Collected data
***

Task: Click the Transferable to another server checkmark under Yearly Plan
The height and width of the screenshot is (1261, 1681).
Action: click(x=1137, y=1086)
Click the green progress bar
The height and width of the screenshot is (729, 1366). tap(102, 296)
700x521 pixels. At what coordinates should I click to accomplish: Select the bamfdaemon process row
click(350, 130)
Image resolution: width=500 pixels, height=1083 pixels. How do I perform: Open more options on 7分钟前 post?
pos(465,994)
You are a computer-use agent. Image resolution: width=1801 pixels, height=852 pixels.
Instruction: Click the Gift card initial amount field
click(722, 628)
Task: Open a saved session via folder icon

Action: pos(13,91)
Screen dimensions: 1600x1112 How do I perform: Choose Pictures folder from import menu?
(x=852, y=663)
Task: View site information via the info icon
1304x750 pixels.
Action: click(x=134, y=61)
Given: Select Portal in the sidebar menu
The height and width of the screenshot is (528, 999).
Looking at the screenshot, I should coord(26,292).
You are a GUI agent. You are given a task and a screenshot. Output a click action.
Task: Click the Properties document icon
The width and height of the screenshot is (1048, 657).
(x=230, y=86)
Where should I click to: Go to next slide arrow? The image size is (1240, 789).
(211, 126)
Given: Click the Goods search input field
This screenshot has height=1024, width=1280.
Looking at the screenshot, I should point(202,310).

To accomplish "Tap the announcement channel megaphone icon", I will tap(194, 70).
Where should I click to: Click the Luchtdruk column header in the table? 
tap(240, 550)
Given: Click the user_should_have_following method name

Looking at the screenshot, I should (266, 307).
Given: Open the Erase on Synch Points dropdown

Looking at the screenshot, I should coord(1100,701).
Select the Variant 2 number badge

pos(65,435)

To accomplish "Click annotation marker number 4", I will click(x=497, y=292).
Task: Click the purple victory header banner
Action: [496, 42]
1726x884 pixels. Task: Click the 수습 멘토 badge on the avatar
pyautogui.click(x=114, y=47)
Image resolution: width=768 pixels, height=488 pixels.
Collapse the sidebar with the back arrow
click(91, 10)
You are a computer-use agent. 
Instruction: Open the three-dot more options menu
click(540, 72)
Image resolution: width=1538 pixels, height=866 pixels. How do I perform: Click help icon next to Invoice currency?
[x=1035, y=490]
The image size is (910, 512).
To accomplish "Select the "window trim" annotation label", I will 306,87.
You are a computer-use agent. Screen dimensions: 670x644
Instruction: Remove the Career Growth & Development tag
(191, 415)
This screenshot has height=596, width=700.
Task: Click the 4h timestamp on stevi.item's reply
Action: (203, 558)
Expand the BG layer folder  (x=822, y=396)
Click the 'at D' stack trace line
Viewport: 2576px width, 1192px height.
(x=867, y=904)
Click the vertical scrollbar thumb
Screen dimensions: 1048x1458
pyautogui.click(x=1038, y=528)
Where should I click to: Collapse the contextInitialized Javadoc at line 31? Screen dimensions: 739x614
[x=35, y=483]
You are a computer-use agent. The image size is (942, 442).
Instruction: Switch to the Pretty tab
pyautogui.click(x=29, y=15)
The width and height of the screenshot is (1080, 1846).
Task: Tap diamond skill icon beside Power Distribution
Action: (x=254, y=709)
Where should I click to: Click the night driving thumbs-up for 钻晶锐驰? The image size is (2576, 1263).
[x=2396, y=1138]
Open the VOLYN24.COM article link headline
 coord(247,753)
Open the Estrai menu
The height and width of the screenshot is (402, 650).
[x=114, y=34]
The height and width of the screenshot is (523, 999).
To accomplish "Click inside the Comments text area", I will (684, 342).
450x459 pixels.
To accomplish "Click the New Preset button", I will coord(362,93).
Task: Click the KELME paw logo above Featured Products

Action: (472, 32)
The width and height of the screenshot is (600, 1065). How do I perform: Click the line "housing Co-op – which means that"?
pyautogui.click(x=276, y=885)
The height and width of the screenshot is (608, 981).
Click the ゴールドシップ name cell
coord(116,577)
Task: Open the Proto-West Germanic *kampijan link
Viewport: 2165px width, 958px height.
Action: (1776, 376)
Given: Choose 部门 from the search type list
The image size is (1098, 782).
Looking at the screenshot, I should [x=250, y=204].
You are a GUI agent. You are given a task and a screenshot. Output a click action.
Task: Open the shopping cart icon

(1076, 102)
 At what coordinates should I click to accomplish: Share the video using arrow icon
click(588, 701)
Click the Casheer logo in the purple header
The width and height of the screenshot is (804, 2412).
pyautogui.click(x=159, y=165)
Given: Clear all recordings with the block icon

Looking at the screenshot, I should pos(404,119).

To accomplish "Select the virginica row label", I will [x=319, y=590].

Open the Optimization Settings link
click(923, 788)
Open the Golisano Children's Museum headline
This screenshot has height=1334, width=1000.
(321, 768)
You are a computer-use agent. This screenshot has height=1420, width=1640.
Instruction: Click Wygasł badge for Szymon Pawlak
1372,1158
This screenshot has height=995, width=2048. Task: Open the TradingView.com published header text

***

● Exercise directions:
Copy out all the records exactly.

● Output:
Task: Click the Transferable to another server checkmark under Yearly Plan
The height and width of the screenshot is (1261, 1681).
Action: click(x=1137, y=1086)
Click the green progress bar
The height and width of the screenshot is (729, 1366). tap(102, 296)
700x521 pixels. At what coordinates should I click to accomplish: Select the bamfdaemon process row
click(350, 130)
Image resolution: width=500 pixels, height=1083 pixels. How do I perform: Open more options on 7分钟前 post?
pos(465,994)
You are a computer-use agent. Image resolution: width=1801 pixels, height=852 pixels.
Instruction: Click the Gift card initial amount field
click(722, 628)
Task: Open a saved session via folder icon

Action: pos(13,91)
Screen dimensions: 1600x1112 How do I perform: Choose Pictures folder from import menu?
(x=852, y=663)
Task: View site information via the info icon
1304x750 pixels.
Action: click(x=134, y=61)
Given: Select Portal in the sidebar menu
The height and width of the screenshot is (528, 999).
Looking at the screenshot, I should coord(26,292).
You are a GUI agent. You are given a task and a screenshot. Output a click action.
Task: Click the Properties document icon
The width and height of the screenshot is (1048, 657).
(x=230, y=86)
Where should I click to: Go to next slide arrow? The image size is (1240, 789).
(211, 126)
Given: Click the Goods search input field
This screenshot has height=1024, width=1280.
Looking at the screenshot, I should point(202,310).

To accomplish "Tap the announcement channel megaphone icon", I will tap(194, 70).
Where should I click to: Click the Luchtdruk column header in the table? 
tap(240, 550)
Given: Click the user_should_have_following method name

Looking at the screenshot, I should (266, 307).
Given: Open the Erase on Synch Points dropdown

Looking at the screenshot, I should coord(1100,701).
Select the Variant 2 number badge

pos(65,435)

To accomplish "Click annotation marker number 4", I will click(x=497, y=292).
Task: Click the purple victory header banner
Action: [496, 42]
1726x884 pixels. Task: Click the 수습 멘토 badge on the avatar
pyautogui.click(x=114, y=47)
Image resolution: width=768 pixels, height=488 pixels.
Collapse the sidebar with the back arrow
click(91, 10)
You are a computer-use agent. 
Instruction: Open the three-dot more options menu
click(540, 72)
Image resolution: width=1538 pixels, height=866 pixels. How do I perform: Click help icon next to Invoice currency?
[x=1035, y=490]
The image size is (910, 512).
To accomplish "Select the "window trim" annotation label", I will 306,87.
You are a computer-use agent. Screen dimensions: 670x644
Instruction: Remove the Career Growth & Development tag
(191, 415)
This screenshot has height=596, width=700.
Task: Click the 4h timestamp on stevi.item's reply
Action: (203, 558)
Expand the BG layer folder  (x=822, y=396)
Click the 'at D' stack trace line
Viewport: 2576px width, 1192px height.
(x=867, y=904)
Click the vertical scrollbar thumb
Screen dimensions: 1048x1458
pyautogui.click(x=1038, y=528)
Where should I click to: Collapse the contextInitialized Javadoc at line 31? Screen dimensions: 739x614
[x=35, y=483]
You are a computer-use agent. The image size is (942, 442).
Instruction: Switch to the Pretty tab
pyautogui.click(x=29, y=15)
The width and height of the screenshot is (1080, 1846).
Task: Tap diamond skill icon beside Power Distribution
Action: (x=254, y=709)
Where should I click to: Click the night driving thumbs-up for 钻晶锐驰? The image size is (2576, 1263).
[x=2396, y=1138]
Open the VOLYN24.COM article link headline
 coord(247,753)
Open the Estrai menu
The height and width of the screenshot is (402, 650).
[x=114, y=34]
The height and width of the screenshot is (523, 999).
To accomplish "Click inside the Comments text area", I will (684, 342).
450x459 pixels.
To accomplish "Click the New Preset button", I will coord(362,93).
Task: Click the KELME paw logo above Featured Products

Action: (472, 32)
The width and height of the screenshot is (600, 1065). How do I perform: Click the line "housing Co-op – which means that"?
pyautogui.click(x=276, y=885)
The height and width of the screenshot is (608, 981).
Click the ゴールドシップ name cell
coord(116,577)
Task: Open the Proto-West Germanic *kampijan link
Viewport: 2165px width, 958px height.
Action: (1776, 376)
Given: Choose 部门 from the search type list
The image size is (1098, 782).
Looking at the screenshot, I should [x=250, y=204].
You are a GUI agent. You are given a task and a screenshot. Output a click action.
Task: Open the shopping cart icon

(1076, 102)
 At what coordinates should I click to accomplish: Share the video using arrow icon
click(588, 701)
Click the Casheer logo in the purple header
The width and height of the screenshot is (804, 2412).
pyautogui.click(x=159, y=165)
Given: Clear all recordings with the block icon

Looking at the screenshot, I should pos(404,119).

To accomplish "Select the virginica row label", I will [x=319, y=590].

Open the Optimization Settings link
click(923, 788)
Open the Golisano Children's Museum headline
This screenshot has height=1334, width=1000.
(321, 768)
You are a computer-use agent. This screenshot has height=1420, width=1640.
Instruction: Click Wygasł badge for Szymon Pawlak
1372,1158
This screenshot has height=995, width=2048. Task: Open the TradingView.com published header text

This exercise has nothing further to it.